2. The method of claim 1, wherein the pattern comprises a rhythm.

3. The method of any of the preceding claims, wherein the step of receiving an input is performed by at least one sensor attached to or comprised in the vehicle, preferably comprising one or more of an audio sensor, an accelerometer, a force gauge, and/or a touch sensor.

4. The method of any of the preceding claims, wherein the sensor is arranged in a vehicle.

5. The method of any of the preceding claims, wherein the sensor is attached to or comprised in reachable distance to a seated driver and/or passenger of the vehicle, preferably one or more of a steering wheel, a dashboard, an armrest, a seat, a seat belt, or a door of the vehicle.

6. The method of any of the preceding claims, further comprising receiving a second input representing a melody.

7. The method of any of the preceding claims, further comprising applying a noise or disturbance filter to the input.

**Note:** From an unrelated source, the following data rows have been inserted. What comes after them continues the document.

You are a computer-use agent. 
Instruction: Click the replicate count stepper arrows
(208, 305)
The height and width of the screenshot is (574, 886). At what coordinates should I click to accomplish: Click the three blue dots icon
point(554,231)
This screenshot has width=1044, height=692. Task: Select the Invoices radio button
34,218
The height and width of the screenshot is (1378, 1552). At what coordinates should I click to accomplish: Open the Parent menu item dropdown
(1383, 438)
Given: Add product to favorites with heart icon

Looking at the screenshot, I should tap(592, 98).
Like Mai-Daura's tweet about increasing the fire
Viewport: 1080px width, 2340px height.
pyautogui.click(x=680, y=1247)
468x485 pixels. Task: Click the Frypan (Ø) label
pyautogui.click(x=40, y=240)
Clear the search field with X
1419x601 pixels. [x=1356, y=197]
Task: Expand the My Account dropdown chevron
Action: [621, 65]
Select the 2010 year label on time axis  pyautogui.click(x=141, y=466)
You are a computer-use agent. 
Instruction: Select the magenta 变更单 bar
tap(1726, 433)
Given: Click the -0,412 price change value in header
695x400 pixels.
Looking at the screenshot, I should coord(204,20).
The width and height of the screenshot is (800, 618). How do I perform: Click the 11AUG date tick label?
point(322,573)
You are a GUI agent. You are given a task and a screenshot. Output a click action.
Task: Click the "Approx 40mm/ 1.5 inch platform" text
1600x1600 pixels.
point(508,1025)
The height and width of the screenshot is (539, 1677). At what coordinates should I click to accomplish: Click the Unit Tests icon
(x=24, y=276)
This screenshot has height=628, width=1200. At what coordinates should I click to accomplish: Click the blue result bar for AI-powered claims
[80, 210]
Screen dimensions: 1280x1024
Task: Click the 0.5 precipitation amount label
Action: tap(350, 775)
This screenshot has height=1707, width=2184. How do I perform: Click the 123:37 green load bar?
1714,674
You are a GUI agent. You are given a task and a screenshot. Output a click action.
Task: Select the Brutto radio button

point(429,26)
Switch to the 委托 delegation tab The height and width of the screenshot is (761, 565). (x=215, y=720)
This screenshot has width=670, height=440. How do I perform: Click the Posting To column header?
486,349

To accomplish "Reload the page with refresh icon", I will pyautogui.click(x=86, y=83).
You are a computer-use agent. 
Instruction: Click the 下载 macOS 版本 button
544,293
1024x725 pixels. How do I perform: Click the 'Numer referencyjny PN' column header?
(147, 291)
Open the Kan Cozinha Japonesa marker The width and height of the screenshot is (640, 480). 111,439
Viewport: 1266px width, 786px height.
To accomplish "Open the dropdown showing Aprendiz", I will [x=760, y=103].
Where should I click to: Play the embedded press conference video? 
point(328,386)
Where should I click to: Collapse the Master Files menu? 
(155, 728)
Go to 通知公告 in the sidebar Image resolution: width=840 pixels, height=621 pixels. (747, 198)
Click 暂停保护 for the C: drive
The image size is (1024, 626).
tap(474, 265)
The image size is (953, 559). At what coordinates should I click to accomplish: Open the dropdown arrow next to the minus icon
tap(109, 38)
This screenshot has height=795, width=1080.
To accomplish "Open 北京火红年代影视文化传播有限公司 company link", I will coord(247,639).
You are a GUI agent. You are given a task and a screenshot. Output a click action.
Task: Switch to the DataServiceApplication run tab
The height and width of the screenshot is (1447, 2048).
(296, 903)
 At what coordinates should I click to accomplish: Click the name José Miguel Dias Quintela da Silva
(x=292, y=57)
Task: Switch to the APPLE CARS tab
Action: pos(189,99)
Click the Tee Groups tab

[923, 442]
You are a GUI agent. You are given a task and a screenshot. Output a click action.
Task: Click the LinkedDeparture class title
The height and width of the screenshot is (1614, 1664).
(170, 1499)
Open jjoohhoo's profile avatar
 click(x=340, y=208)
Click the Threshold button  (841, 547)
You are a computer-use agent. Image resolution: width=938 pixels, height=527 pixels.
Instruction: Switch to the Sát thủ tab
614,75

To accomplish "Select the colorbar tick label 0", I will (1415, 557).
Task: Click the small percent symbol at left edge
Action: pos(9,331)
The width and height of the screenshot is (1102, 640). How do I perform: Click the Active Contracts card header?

8. The method of any of the preceding claims, further comprising storing the input in a storage device.

9. The method of any of the preceding claims, wherein determining an audio file comprises searching an audio file associated with the pattern and/or the or a melody in a database.

10. The method of claim 9, wherein determining an audio file further comprises classifying the found audio files associated with the pattern, based on an association of the audio files with the pattern, the or a melody, metadata related to the audio files, and/or usage statistics.

11. The method of any of the preceding claims, wherein determining an audio file comprises composing an audio file associated with the pattern.

12. The method of claim 10 or 11, wherein classifying the found audio file and/or composing an audio file is further based on a program selected by a user, and/or one or more sensor inputs generated by sensors comprised in or attached to the or a vehicle.

13. The method of any of the preceding claims, wherein the audio file is further associated with the melody.

14. The method of any of the preceding claims, wherein the step of determining an audio file is executed by a network-accessible server.

15. The method of any of the preceding claims, further comprising storing the audio file in a memory, wherein the memory is comprised in the audio device and/or a network-accessible server.

16. The method of any of the preceding claims, further comprising receiving a control input comprising a second pattern, searching an instruction stored in a control database, wherein the instruction is associated with the second pattern, and executing the instruction in response to finding the instruction.

17. A system for controlling an audio device, the system comprising means for performing the method of one or more of the preceding claims.